Eberly College of Arts and Sciences

Department

Physics and Astronomy

Committee Chair

Alan D. Bristow

Committee Co-Chair

Cheng Cen

Committee Member

Cheng Cen

Committee Member

Tudor Stanescu

Committee Member

Ian R. Sellers

Abstract

Semiconductor photovoltaics convert light into electricity through the extraction of photo-excited charge carriers. Among the most important parameters for a photovoltaic cell are good optical absorption in the desired region of the electromagnetic spectrum, and sufficient excited-state lifetimes and mobilities of the photocarriers to allow for charge separation and extraction before recombination. For solar cell applications there are significant challenges to overcome to improve the efficiency of the light-to-electricity conversion. The cells are most commonly made of silicon, which has a nearly perfect bandgap for absorbing the most solar radiation, an indirect bandgap to give a long photocarrier lifetime and good carrier mobility to allow for extraction of carriers. However, these single p-n junctions suffer from a thermodynamic limit of about 33% (without solar concentration), due to the detailed-balance of photocarriers excited above the bandgap, giving their energy to heating the device. Alternative methods include expensive multijunction devices with several layers absorbing and providing photovoltage at different energies, inefficient nanoparticle configurations and unproven hot-carrier solar cells (HCSCs). The latter were proposed to take advantage of good quality semiconductor materials and find mechanisms to prolong the photocarrier lifetime and allow them to be extracted via energy-selective contacts before recombination can occur. The detailed balance estimate that some HCSC devices may reach a theoretical maximum of 85%.

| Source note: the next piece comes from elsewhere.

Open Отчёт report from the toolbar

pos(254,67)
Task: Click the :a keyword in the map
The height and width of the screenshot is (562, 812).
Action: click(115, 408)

In this dissertation, InAs/AlAsSb type-II aligned multiple quantum well (MQW) heterostructures are explored for their potential as HCSCs. III-V semiconductor devices are grown by molecular beam epitaxy and are of high quality, possess a band alignment that generally separates electrons and holes leading to a prolonged photocarrier lifetime and also exhibit low thermal conductivity that can play additional roles in preventing carriers from cooling and thus further prolonging the carrier lifetime. These systems are of great interest because of these known properties, but it is unclear whether or not they are viable for HCSC, because mechanisms for hot-carrier lifetimes are poorly understood and photocarrier transport had not been explored when the results for the this project was started. Specifically, this work uses terahertz time-domain spectroscopy, time-resolved terahertz spectroscopy and transient absorption to addresses the observation of ground-state AC conductivity, excited-state AC photoconductivity and the charge carrier dynamics.

Findings show that lattice temperature significantly influences this MQW’s ground-state carrier transport due to alloy-intermixing at the well interfaces and weak coupling between long-range optical and acoustic phonons. It is also shown that excited photocarrier undergo dynamics that are also dependent on lattice temperature, dominated almost entirely by the availability of defect states in the wells and by localization/delocalization of hole bands with increasing temperature. Further investigation showed that high photocarrier concentration and low lattice temperature revealed a metastable state at early times after photoexcitation due to an intra-subband relaxation bottleneck mediated by reabsorption of optical phonons by the carrier and fast Auger scattering of carriers deeper into their respective bands. Hot-carriers also have long lifetimes outside of this regime, which can be exploited for photovoltaic applications because they generally have high carrier mobilities due to the high quality growth. Moreover, the confinement leads to ambipolar diffusion that can withstand a higher number of scattering events at ambient temperatures where such devices might operate.